In my first year of college (circa September 1999), I was sitting in a circle at Bible Study talking about favorite movies. I kicked it off and said Groundhog Day. I talked about how it teaches contentment when the main character was forced to live the same day over and over. To move forward it wasn't his external circumstances that changed, it was his attitude toward where he was placed. After I got done explaining, heads were nodding, although I had felt silly for getting deep with my answer when everyone else said movies like Tommy Boy.
I've been in lots of places where I've wanted the circumstances to change. Maybe even wanted to have a day (or 99) to do over again.
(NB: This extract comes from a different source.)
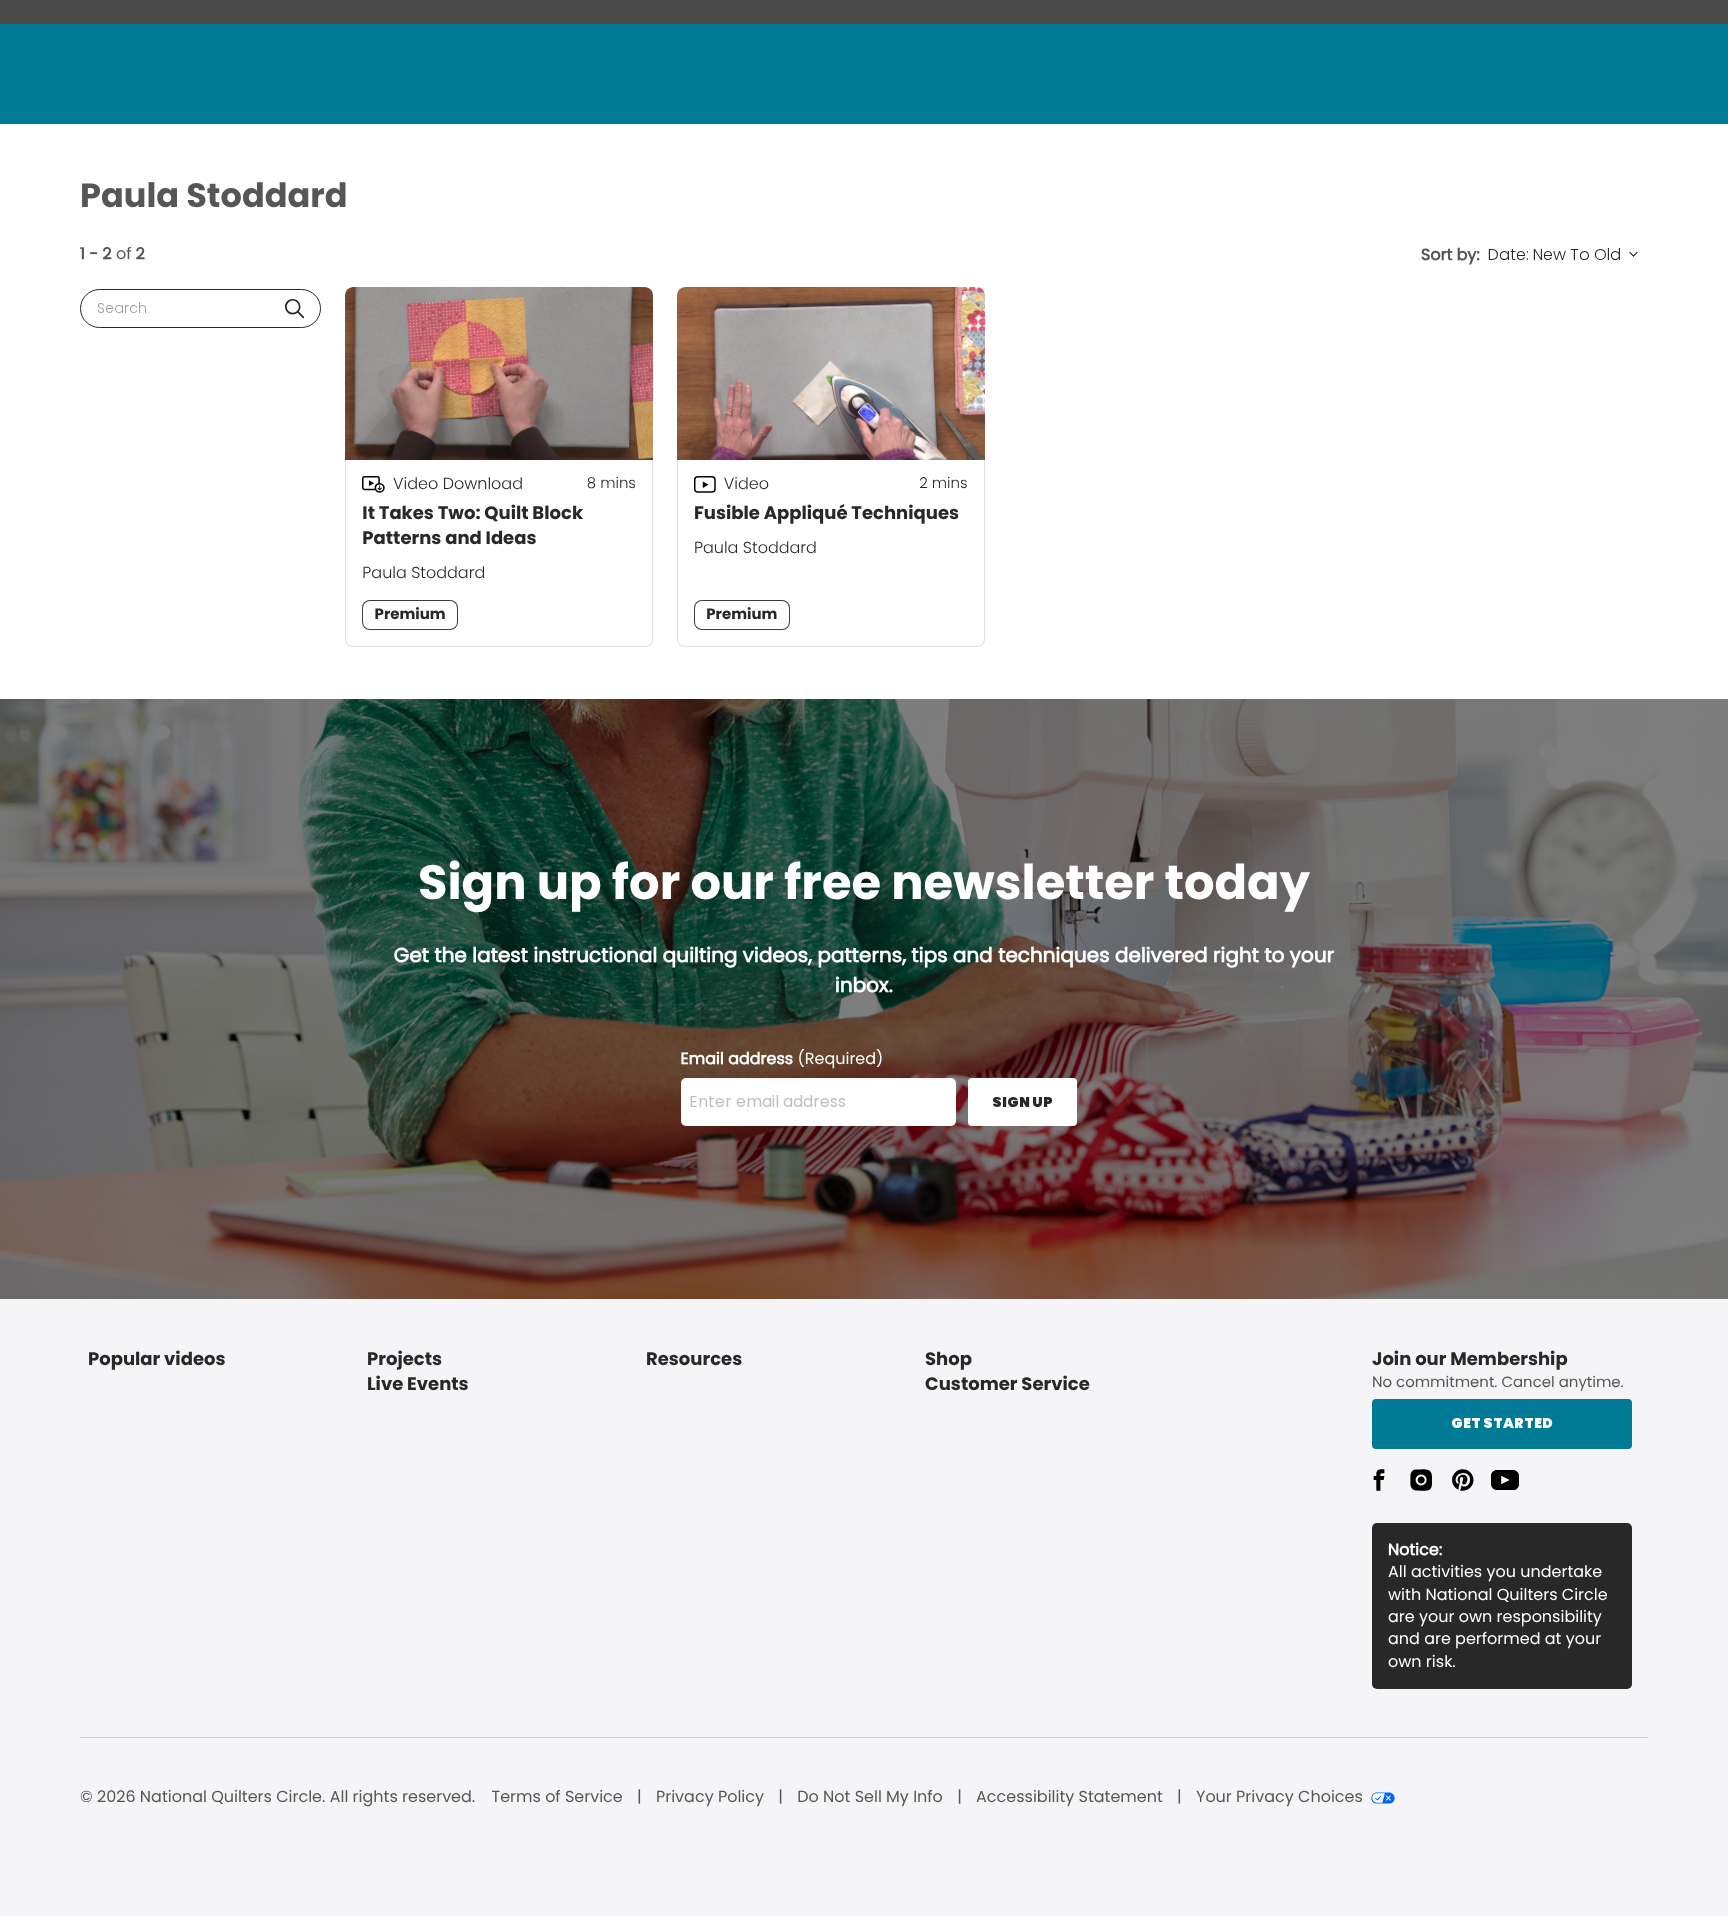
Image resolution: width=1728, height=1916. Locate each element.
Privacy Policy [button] (710, 1797)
I graduated with an undergraduate degree and couldn't find a job; soon I was let go from a temp job where I opened up rebate envelopes with pop bottle caps in them.
I've built a new construction home thinking I'd never pay rent again. In 10 months, I was unexpectedly paying rent elsewhere.
I've been told 'I Do' until a change of mind 6 years later when I was told 'I Don't' anymore.
I moved away from Mankato thinking it was permanent and excitedly became a Mankato resident again within a year.
Some things I chose, some I was a part of, and some were choices made for me. As I think of making decisions now, I think of them as a step towards my passions... and so much less about where I should be or what I should be doing for the rest of my life.
When we come to a fork in the road and have to make what seems like a big decision, we can give ourselves a lot more grace.
Life changes. Life is messy. By choice or by force, I'm happy now.
Worrying about tomorrow will steal the only time you're guaranteed to have: the present.